### ACTIVITY LIST
1. In the NaNoWriMo piece below, what average number of words did the writer need to type each day?
2. List every subject the writer of the NaNoWriMo piece collected information on before starting.

START PAGE EXCERPT

A NaNoWriMo Education

Galand Nuchols is a retired school teacher.  While teaching, she found that writing short stories that incorporated the names of students helped to improve their interest and motivated them to work harder.  At the same time, she found she really liked to write. Once she retired, she dove into writing full time and has turned out a number of books that are not only aimed at young teens, but can actually be a great help to them, particularly boys.  This year, she took on another challenge.  And today, she tells us about it.

For the least two years I’ve heard about the challenges and difficulties of the NANOWRIMO (National Novel Writing Month) contest. There were a few pros and a lot of cons coming from former participants. So why did it keep tap, tap, tapping at my brain? Why would I even consider giving up an entire month, especially the month of November with all the Thanksgiving and Christmas preparations: decorating, parties, family gatherings, travel, etc. to write 50,000 words in thirty days? For some unexplained reason I chose to do just that, and I learned a lot from the experience.

Plan ahead is at the top of the to-do list. I knew going in that I had to type an average of 1667 words every day. I realized I would not have the luxury of doing research as the story progressed from scene to scene. I spent hours talking to councilors, nurses, and on the internet collecting information on depression, appendicitis symptoms, the Big Thicket, suicide attitudes, guilt and anything else that I might possibly need, then recording it in a handy file.

END PAGE EXCERPT
START DATA EXTRACT

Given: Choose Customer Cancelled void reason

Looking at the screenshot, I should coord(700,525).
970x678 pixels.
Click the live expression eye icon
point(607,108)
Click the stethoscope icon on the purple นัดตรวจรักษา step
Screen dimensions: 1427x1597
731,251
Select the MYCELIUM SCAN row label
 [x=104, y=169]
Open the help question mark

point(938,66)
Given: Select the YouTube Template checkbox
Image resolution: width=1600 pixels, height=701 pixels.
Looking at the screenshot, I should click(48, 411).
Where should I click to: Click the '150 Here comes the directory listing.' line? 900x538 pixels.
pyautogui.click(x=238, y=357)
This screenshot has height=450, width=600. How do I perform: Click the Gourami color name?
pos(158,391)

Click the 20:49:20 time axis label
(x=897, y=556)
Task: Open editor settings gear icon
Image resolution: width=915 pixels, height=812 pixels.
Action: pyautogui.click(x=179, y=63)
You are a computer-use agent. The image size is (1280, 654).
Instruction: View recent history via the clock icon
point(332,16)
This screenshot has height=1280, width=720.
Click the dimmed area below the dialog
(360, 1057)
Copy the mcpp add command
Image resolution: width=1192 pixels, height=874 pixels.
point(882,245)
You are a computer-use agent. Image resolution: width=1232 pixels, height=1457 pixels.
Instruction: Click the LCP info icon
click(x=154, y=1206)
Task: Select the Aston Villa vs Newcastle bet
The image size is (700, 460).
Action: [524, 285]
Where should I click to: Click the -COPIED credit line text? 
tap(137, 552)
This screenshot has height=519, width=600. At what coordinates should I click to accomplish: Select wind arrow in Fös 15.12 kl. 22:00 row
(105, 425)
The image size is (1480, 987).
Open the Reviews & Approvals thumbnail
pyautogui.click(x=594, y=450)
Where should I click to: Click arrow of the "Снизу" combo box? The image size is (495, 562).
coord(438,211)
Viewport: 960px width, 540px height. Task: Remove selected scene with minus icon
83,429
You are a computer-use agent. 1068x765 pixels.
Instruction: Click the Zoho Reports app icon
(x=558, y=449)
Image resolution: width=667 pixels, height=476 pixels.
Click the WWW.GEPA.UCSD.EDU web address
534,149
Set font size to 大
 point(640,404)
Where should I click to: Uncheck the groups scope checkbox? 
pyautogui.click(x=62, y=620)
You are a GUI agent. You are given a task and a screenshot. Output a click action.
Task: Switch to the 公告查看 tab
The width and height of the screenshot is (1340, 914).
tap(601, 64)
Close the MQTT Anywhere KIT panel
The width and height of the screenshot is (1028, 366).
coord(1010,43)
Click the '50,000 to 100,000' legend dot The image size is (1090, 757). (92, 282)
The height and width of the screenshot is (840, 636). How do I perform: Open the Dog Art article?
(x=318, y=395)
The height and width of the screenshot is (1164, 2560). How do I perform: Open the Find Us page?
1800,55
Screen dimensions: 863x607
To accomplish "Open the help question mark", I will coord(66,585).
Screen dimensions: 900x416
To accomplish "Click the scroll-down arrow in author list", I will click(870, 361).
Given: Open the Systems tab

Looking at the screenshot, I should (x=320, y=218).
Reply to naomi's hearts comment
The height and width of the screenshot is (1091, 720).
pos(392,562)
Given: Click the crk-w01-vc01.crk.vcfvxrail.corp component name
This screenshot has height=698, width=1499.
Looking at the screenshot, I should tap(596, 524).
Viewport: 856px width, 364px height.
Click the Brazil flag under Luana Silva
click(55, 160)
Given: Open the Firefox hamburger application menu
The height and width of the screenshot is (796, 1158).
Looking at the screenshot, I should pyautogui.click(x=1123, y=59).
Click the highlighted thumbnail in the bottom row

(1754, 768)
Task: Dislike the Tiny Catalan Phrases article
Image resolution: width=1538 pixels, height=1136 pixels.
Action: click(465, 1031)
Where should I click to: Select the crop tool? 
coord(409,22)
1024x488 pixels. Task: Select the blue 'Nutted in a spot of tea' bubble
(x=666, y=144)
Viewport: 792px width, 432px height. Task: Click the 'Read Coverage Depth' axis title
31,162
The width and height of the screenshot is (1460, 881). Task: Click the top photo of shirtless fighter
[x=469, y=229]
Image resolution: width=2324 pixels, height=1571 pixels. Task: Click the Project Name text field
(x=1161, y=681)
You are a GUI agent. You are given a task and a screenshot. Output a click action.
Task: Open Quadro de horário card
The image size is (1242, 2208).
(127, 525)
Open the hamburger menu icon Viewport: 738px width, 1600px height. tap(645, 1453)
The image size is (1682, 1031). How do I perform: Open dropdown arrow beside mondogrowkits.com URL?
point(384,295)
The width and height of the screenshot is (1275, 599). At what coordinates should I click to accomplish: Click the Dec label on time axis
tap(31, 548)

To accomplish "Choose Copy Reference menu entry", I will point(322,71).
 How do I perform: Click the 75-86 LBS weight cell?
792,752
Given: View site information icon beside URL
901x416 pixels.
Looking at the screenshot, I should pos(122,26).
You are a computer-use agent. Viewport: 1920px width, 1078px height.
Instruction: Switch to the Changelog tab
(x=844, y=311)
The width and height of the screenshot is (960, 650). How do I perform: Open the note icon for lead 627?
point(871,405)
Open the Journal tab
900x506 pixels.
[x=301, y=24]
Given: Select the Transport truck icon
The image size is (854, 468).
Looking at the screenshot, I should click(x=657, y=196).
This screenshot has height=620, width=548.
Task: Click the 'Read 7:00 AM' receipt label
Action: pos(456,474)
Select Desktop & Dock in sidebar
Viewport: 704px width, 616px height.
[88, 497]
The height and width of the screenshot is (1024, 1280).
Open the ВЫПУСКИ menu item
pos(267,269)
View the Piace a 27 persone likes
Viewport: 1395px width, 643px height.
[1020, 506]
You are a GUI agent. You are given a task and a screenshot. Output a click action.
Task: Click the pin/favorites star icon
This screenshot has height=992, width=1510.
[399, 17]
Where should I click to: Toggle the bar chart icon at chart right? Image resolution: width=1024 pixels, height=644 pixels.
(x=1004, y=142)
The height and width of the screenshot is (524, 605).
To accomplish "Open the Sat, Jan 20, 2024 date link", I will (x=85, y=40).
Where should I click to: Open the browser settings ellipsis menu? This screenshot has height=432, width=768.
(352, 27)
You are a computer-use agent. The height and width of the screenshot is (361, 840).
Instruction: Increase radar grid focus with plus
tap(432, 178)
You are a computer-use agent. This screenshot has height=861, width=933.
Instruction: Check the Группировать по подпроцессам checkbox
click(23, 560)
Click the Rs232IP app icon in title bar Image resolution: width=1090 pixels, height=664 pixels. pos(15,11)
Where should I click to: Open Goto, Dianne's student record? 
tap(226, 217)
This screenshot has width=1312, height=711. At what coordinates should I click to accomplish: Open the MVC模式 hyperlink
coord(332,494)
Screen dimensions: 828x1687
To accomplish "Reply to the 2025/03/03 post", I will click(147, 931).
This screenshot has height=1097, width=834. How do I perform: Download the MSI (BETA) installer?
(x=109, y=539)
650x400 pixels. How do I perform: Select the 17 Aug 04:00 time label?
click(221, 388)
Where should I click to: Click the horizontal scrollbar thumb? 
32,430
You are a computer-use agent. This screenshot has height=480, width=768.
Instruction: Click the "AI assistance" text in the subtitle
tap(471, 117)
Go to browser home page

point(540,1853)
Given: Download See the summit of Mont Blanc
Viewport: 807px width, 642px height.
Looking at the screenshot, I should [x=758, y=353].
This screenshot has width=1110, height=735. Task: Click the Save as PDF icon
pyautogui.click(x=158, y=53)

END DATA EXTRACT

### ANSWERS
1. 1667 words

2. Depression, appendicitis symptoms, the Big Thicket, suicide attitudes, guilt